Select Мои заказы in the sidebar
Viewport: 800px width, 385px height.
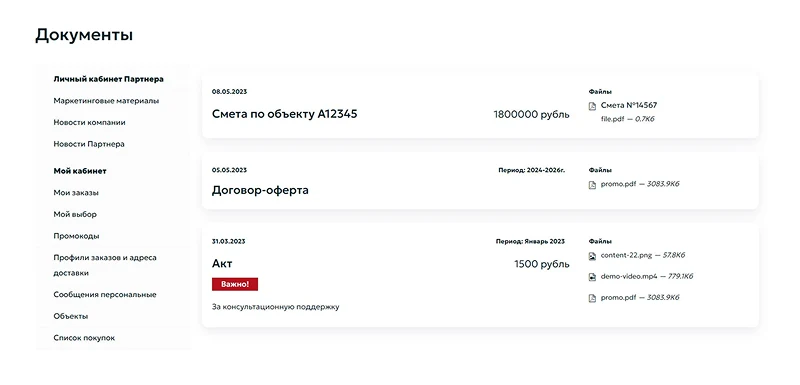pyautogui.click(x=76, y=193)
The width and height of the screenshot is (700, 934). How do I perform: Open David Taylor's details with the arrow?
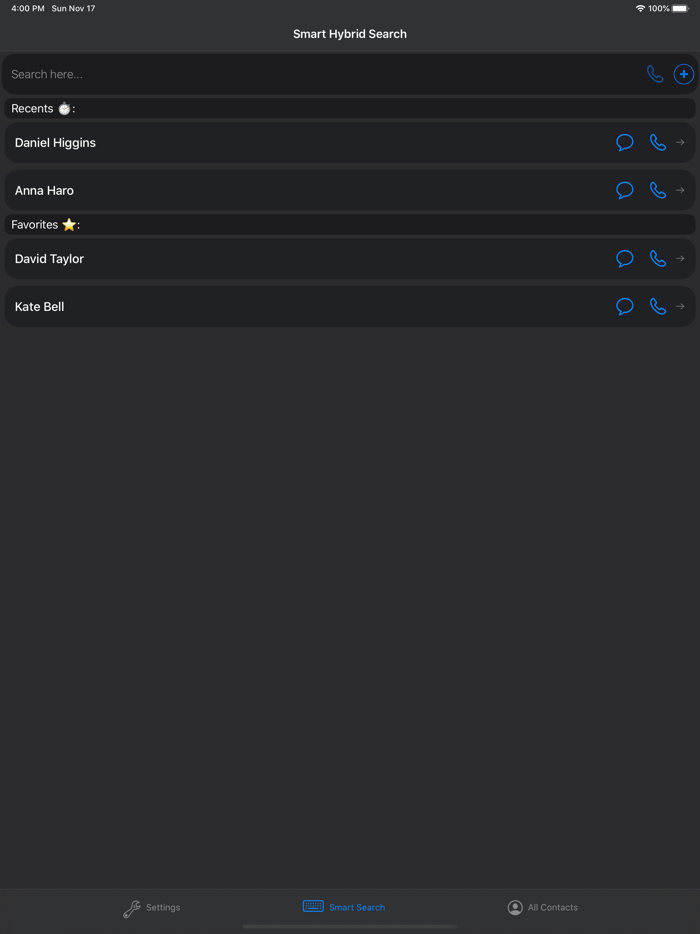pyautogui.click(x=681, y=258)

### YOUR INSTRUCTIONS
Write the records out again verbatim and omit the pictures they contain.

### REPLY TO THE EXERCISE
Select Мои заказы in the sidebar
Viewport: 800px width, 385px height.
pyautogui.click(x=76, y=193)
The width and height of the screenshot is (700, 934). How do I perform: Open David Taylor's details with the arrow?
pyautogui.click(x=681, y=258)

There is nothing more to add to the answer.